__Data for processing__.
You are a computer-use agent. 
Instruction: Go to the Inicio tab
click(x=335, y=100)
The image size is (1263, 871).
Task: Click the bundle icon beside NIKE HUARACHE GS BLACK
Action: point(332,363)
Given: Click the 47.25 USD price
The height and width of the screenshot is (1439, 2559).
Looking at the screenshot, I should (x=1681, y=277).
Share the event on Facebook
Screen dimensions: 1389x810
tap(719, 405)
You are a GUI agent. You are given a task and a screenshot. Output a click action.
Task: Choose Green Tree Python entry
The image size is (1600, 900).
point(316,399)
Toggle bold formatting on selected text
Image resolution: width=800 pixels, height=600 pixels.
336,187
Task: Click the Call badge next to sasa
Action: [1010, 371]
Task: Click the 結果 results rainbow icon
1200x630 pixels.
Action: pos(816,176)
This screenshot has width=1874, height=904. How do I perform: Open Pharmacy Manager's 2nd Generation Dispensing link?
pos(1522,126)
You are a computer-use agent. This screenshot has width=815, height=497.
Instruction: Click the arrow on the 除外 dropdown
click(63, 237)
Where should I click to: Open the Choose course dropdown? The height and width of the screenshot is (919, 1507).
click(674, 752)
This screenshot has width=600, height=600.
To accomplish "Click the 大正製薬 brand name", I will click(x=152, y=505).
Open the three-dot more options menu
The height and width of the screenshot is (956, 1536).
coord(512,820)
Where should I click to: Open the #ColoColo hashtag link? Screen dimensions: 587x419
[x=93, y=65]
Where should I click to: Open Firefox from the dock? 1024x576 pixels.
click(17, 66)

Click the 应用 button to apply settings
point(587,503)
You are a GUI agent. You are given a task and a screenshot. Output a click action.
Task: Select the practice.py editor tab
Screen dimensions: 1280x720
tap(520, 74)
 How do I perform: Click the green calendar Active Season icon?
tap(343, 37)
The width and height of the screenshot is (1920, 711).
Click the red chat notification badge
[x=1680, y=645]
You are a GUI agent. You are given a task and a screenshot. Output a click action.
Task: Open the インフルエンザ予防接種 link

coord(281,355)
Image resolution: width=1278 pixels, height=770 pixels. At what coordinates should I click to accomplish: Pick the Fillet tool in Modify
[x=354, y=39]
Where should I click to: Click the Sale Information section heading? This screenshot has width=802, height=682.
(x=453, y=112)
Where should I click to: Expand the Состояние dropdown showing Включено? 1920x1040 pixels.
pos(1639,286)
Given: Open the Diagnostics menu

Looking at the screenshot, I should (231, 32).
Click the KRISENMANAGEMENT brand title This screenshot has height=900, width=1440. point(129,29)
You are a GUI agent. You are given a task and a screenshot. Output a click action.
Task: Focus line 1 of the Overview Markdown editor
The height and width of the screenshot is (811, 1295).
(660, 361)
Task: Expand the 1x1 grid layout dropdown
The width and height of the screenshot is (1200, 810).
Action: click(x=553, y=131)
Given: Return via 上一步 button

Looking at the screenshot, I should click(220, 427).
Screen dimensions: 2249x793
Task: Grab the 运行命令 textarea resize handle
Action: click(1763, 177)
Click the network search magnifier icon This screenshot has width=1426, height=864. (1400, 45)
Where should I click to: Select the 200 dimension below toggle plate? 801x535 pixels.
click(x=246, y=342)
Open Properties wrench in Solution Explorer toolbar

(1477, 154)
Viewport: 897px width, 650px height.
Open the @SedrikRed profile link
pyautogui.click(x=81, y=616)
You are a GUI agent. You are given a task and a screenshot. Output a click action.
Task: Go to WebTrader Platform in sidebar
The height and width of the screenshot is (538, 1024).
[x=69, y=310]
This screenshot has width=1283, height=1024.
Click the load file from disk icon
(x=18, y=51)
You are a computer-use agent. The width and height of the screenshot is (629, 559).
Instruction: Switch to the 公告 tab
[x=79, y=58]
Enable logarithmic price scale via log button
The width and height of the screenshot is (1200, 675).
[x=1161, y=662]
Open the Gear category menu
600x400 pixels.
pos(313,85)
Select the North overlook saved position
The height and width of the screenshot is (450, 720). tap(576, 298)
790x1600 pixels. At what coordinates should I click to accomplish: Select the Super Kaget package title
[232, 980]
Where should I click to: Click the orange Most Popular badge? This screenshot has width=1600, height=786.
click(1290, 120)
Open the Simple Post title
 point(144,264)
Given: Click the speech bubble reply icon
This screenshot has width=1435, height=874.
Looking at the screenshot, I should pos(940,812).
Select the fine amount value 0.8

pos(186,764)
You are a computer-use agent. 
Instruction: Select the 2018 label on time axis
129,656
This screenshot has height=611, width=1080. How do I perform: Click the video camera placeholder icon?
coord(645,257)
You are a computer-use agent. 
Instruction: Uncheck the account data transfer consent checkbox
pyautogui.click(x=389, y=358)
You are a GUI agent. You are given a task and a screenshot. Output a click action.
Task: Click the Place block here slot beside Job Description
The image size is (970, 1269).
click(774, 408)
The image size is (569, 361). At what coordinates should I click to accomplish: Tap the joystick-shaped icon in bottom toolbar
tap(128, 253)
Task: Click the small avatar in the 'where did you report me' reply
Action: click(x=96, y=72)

__Problem statement__. Above are some records. Print them all exactly.

__Response to this task__.
You are a computer-use agent. 
Instruction: Go to the Inicio tab
click(x=335, y=100)
The image size is (1263, 871).
Task: Click the bundle icon beside NIKE HUARACHE GS BLACK
Action: point(332,363)
Given: Click the 47.25 USD price
The height and width of the screenshot is (1439, 2559).
Looking at the screenshot, I should (x=1681, y=277).
Share the event on Facebook
Screen dimensions: 1389x810
tap(719, 405)
You are a GUI agent. You are given a task and a screenshot. Output a click action.
Task: Choose Green Tree Python entry
The image size is (1600, 900).
point(316,399)
Toggle bold formatting on selected text
Image resolution: width=800 pixels, height=600 pixels.
336,187
Task: Click the Call badge next to sasa
Action: [1010, 371]
Task: Click the 結果 results rainbow icon
1200x630 pixels.
Action: pos(816,176)
This screenshot has width=1874, height=904. How do I perform: Open Pharmacy Manager's 2nd Generation Dispensing link?
pos(1522,126)
You are a computer-use agent. This screenshot has width=815, height=497.
Instruction: Click the arrow on the 除外 dropdown
click(63, 237)
Where should I click to: Open the Choose course dropdown? The height and width of the screenshot is (919, 1507).
click(674, 752)
This screenshot has width=600, height=600.
To accomplish "Click the 大正製薬 brand name", I will click(x=152, y=505).
Open the three-dot more options menu
The height and width of the screenshot is (956, 1536).
coord(512,820)
Where should I click to: Open the #ColoColo hashtag link? Screen dimensions: 587x419
[x=93, y=65]
Where should I click to: Open Firefox from the dock? 1024x576 pixels.
click(17, 66)

Click the 应用 button to apply settings
point(587,503)
You are a GUI agent. You are given a task and a screenshot. Output a click action.
Task: Select the practice.py editor tab
Screen dimensions: 1280x720
tap(520, 74)
 How do I perform: Click the green calendar Active Season icon?
tap(343, 37)
The width and height of the screenshot is (1920, 711).
Click the red chat notification badge
[x=1680, y=645]
You are a GUI agent. You are given a task and a screenshot. Output a click action.
Task: Open the インフルエンザ予防接種 link

coord(281,355)
Image resolution: width=1278 pixels, height=770 pixels. At what coordinates should I click to accomplish: Pick the Fillet tool in Modify
[x=354, y=39]
Where should I click to: Click the Sale Information section heading? This screenshot has width=802, height=682.
(x=453, y=112)
Where should I click to: Expand the Состояние dropdown showing Включено? 1920x1040 pixels.
pos(1639,286)
Given: Open the Diagnostics menu

Looking at the screenshot, I should (231, 32).
Click the KRISENMANAGEMENT brand title This screenshot has height=900, width=1440. point(129,29)
You are a GUI agent. You are given a task and a screenshot. Output a click action.
Task: Focus line 1 of the Overview Markdown editor
The height and width of the screenshot is (811, 1295).
(660, 361)
Task: Expand the 1x1 grid layout dropdown
The width and height of the screenshot is (1200, 810).
Action: click(x=553, y=131)
Given: Return via 上一步 button

Looking at the screenshot, I should click(220, 427).
Screen dimensions: 2249x793
Task: Grab the 运行命令 textarea resize handle
Action: click(1763, 177)
Click the network search magnifier icon This screenshot has width=1426, height=864. (1400, 45)
Where should I click to: Select the 200 dimension below toggle plate? 801x535 pixels.
click(x=246, y=342)
Open Properties wrench in Solution Explorer toolbar

(1477, 154)
Viewport: 897px width, 650px height.
Open the @SedrikRed profile link
pyautogui.click(x=81, y=616)
You are a GUI agent. You are given a task and a screenshot. Output a click action.
Task: Go to WebTrader Platform in sidebar
The height and width of the screenshot is (538, 1024).
[x=69, y=310]
This screenshot has width=1283, height=1024.
Click the load file from disk icon
(x=18, y=51)
You are a computer-use agent. The width and height of the screenshot is (629, 559).
Instruction: Switch to the 公告 tab
[x=79, y=58]
Enable logarithmic price scale via log button
The width and height of the screenshot is (1200, 675).
[x=1161, y=662]
Open the Gear category menu
600x400 pixels.
pos(313,85)
Select the North overlook saved position
The height and width of the screenshot is (450, 720). tap(576, 298)
790x1600 pixels. At what coordinates should I click to accomplish: Select the Super Kaget package title
[232, 980]
Where should I click to: Click the orange Most Popular badge? This screenshot has width=1600, height=786.
click(1290, 120)
Open the Simple Post title
 point(144,264)
Given: Click the speech bubble reply icon
This screenshot has width=1435, height=874.
Looking at the screenshot, I should pos(940,812).
Select the fine amount value 0.8

pos(186,764)
You are a computer-use agent. 
Instruction: Select the 2018 label on time axis
129,656
This screenshot has height=611, width=1080. How do I perform: Click the video camera placeholder icon?
coord(645,257)
You are a computer-use agent. 
Instruction: Uncheck the account data transfer consent checkbox
pyautogui.click(x=389, y=358)
You are a GUI agent. You are given a task and a screenshot. Output a click action.
Task: Click the Place block here slot beside Job Description
The image size is (970, 1269).
click(774, 408)
The image size is (569, 361). At what coordinates should I click to accomplish: Tap the joystick-shaped icon in bottom toolbar
tap(128, 253)
Task: Click the small avatar in the 'where did you report me' reply
Action: click(x=96, y=72)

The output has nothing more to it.